Refrigerantes, água e caipirinha são facilmente bebidos sem utilizar os canudos. Uma das poucas exceções para a necessidade do seu uso é a água de coco. Sorvendo o líquido no Quiosque do Pedrão, o vendedor Guilherme Goerl Cardoso desconhecia a nova regra de Imbé e sequer percebeu que seu canudo era do tipo biodegradável. Mesmo sem estar a par da discussão, ele aplaude a iniciativa:
– Ouvi falar pouco sobre os canudos, mas sei que causam danos para a natureza, pois os animais acabam comendo, principalmente as tartarugas. A gente acaba vendo alguns vídeos sobre isso.
Tramandaí e Torres na mesma batida
Na vizinha de Imbé, Tramandaí, também tramita na Câmara de Vereadores um projeto de lei para vetar o uso e o fornecimento dos canudinhos plásticos. Ainda que não tenha sido aprovado, a Secretaria do Meio Ambiente já proibiu o material na faixa de areia. Conforme o secretário do Meio Ambiente Fernando Campani, nenhum quiosque pode fornecer canudinhos:
– Um dos condicionamentos para obter o licenciamento dos quiosques é a proibição do canudo plástico, mesmo não tendo lei. Queremos coibir esse tipo de produção de resíduos.
Antes da temporada, todos os licenciados receberam treinamento e orientações para diminuir o fornecimento de materiais plásticos. Ao fim do veraneio, aqueles que reduzirem ou cessarem esse consumo e ainda implementarem outras ações de redução de danos ambientais serão premiados com o título de Protetor da Natureza.
Depois de aprovada a lei, a proibição deve se estender a todos os estabelecimentos, não somente os da beira da praia.

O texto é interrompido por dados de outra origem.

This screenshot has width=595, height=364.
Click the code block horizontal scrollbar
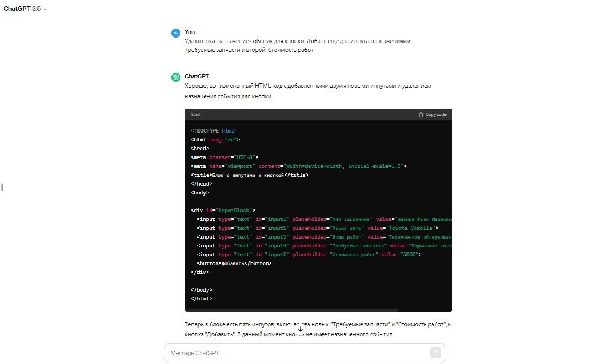pos(291,310)
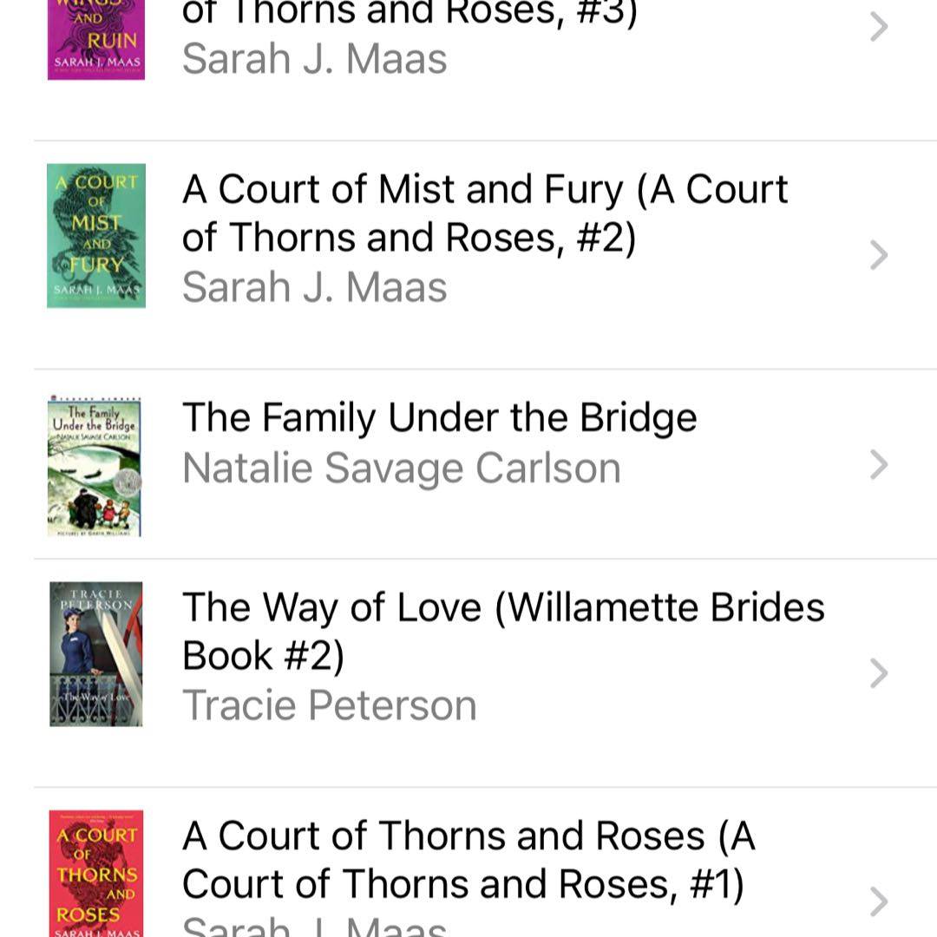This screenshot has width=937, height=937.
Task: Click the arrow next to The Family Under the Bridge
Action: pyautogui.click(x=879, y=466)
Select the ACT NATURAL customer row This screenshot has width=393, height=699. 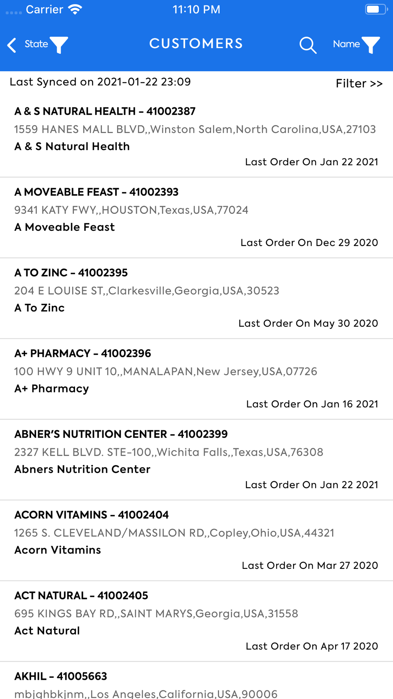click(197, 621)
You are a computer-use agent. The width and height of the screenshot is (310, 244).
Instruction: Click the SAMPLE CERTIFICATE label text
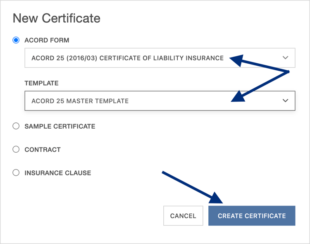pyautogui.click(x=60, y=126)
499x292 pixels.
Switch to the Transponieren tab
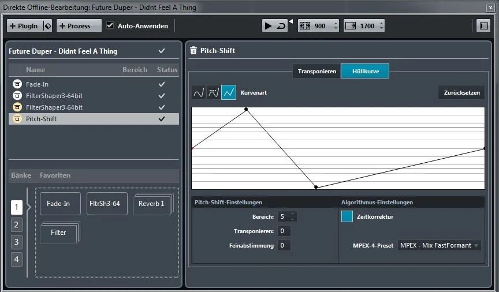(316, 71)
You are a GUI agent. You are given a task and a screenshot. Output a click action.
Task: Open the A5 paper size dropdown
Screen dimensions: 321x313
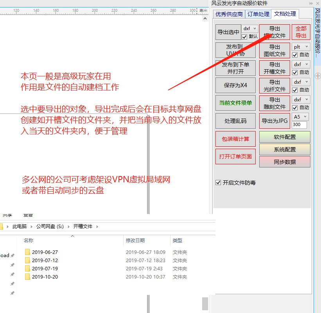[300, 117]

Torres teve sancionado um projeto para proibir o fornecimento de canudos plásticos a clientes de restaurantes, bares, quiosques, hotéis e outros estabelecimentos comerciais em setembro. A mudança, contudo, não será exigida tão cedo: a prefeitura deve começar a fiscalizar a partir de 2021, podendo aplicar de advertência a multa de quase R$ 10 mil e fechamento administrativo. A lei grafa que, em lugar dos canudos de plástico, poderão ser fornecidos canudos em papel reciclável, material comestível ou biodegradável, embalados individualmente em envelopes fechados, feitos do mesmo material.
Alexis Sanson, coordenador do Projeto Praia Limpa Torres, acredita que a aprovação dessas leis é um avanço. Em mutirão realizado em setembro na Praia da Guarita, em decorrência do Dia Mundial de Limpeza de Rios e Praias, voluntários recolheram 218 canudinhos. Ele espera que a lei incentive a comunidade a refletir, repensar e recusar a utilização dos canudos. Mas também acha que essa iniciativa não basta por si só.
– Precisamos reverter urgentemente o consumo de diversos itens derivados do plástico, antes que o impacto desses resíduos nos oceanos se torne irreversível – diz Sanson.